STEAMBOAT SPRINGS, Colorado – As one of Colorado's oldest ski towns, Steamboat Springs is the anti-Aspen. Its main street was designed for driving cattle, and the cowboys here are the real McCoy.
But with some 3,000 skiable acres, Steamboat Springs is also officially "Ski Town U.S.A." and owner of the trademark Champagne Powder — the fizzy, low-density kind of fluff that tickles your nose and makes both adult and adolescent skiers swoon. The town's slopes have sent more athletes to the Winter Olympics than any other in North America. Which is to say it's not a bad place for a ski weekend. Here's what I learned on a visit this winter while contemplating the ski-in, ski-out approach to life.
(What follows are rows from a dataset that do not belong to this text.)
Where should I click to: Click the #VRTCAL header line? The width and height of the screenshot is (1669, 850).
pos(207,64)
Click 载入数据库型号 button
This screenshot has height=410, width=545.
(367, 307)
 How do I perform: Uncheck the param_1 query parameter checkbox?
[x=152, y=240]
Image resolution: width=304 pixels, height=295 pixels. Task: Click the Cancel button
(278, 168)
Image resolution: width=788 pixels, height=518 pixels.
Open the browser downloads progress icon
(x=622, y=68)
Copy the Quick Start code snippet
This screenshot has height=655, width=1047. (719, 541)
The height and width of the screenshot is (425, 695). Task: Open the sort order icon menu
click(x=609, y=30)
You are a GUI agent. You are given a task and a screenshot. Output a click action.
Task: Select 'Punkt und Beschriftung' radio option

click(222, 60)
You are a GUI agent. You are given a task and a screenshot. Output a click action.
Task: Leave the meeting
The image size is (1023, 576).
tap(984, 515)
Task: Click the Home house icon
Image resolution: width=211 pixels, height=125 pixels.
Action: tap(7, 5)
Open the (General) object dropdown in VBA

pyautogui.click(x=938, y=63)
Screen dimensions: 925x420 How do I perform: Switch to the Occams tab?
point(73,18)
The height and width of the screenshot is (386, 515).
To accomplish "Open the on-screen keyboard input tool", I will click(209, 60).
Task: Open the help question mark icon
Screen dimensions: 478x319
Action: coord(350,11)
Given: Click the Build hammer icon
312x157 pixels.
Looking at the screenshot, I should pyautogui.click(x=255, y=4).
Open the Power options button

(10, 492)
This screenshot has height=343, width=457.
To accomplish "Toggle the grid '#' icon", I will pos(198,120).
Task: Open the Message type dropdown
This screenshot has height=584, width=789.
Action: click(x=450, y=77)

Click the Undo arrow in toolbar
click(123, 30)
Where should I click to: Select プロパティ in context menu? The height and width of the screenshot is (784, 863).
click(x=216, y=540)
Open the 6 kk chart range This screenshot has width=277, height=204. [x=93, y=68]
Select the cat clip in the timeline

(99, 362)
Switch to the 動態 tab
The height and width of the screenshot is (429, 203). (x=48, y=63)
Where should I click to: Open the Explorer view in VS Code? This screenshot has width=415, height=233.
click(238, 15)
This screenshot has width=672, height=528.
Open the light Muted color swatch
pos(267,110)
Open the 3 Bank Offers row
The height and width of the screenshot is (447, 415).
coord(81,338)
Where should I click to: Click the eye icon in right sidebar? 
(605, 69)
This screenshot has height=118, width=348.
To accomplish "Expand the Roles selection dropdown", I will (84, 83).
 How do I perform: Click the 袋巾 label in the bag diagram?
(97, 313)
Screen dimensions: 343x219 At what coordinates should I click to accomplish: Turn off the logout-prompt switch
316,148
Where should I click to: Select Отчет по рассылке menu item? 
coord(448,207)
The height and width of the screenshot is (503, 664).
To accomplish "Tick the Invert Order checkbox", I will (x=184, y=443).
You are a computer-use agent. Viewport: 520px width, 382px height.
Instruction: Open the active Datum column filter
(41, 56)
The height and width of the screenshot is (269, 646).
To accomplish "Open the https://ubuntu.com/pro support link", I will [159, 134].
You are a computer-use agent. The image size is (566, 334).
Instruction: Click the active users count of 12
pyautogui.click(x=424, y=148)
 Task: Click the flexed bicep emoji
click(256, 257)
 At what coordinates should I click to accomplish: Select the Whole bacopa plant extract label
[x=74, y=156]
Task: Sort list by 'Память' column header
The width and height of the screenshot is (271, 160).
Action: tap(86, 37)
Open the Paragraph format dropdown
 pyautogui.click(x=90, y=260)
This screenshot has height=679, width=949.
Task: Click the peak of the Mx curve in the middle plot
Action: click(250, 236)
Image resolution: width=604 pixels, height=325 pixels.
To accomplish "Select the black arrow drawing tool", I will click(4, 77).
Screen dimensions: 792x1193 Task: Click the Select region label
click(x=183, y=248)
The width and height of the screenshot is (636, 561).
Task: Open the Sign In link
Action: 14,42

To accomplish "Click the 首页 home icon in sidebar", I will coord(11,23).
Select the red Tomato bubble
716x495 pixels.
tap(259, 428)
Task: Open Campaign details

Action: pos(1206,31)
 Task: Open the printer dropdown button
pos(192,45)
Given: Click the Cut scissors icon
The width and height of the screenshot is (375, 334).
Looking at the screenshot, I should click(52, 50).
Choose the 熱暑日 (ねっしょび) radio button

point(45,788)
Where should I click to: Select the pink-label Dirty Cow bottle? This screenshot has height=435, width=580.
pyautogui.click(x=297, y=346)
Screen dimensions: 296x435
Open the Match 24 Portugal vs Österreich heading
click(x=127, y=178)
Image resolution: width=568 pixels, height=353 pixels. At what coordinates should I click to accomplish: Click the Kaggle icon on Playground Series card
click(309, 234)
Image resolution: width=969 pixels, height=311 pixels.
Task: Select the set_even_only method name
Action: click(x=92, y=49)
Skiing is to winter what pineapples are to Hawaii, what NASA is to the moon.
Or what Steamboat Springs is to the Olympics: 14 athletes heading to Sochi, but not in ice dancing or curling.
With my balaclava and goggles, only the strip of skin beneath my nose is cold. I long for a bushy mustache.
My nose is a leaky faucet. My legs are pistons of high-caliber macaroni. Just boil them with a little salt.
It's all downhill from here.
The slednecks better keep away from the Coors.
My snowmobile better keep away from the ravine.
If a tree falls in the forest but you can't hear it because you're wearing a helmet, does it still make a sound?
Steamboat Springs has the only high-school marching band in the world that performs on skis. The timpani sounds like an avalanche, like the glacier-wrenching heartbreak of a tenth-grade crush.
French fur trappers thought a nearby spring sounded like a chugging steamboat, so that's how they named the town. The Grand Tetons should have been sufficient warning to keep the French on a shorter leash.
"Welcome to my office," everyone who works on the mountain says.
A "powder clause" means you don't have to show up for work if there's fresh snow, unless you work on the mountain. Ironically.
A snow machine instead of a shredder.
Obey the signage. Follow the rules.
The commute is manageable.
Sleigh rides, ice fishing, dog sledding, snow biking and tubing are winter sports. Massage is a year-round sport. Eating is a year-round sport, too.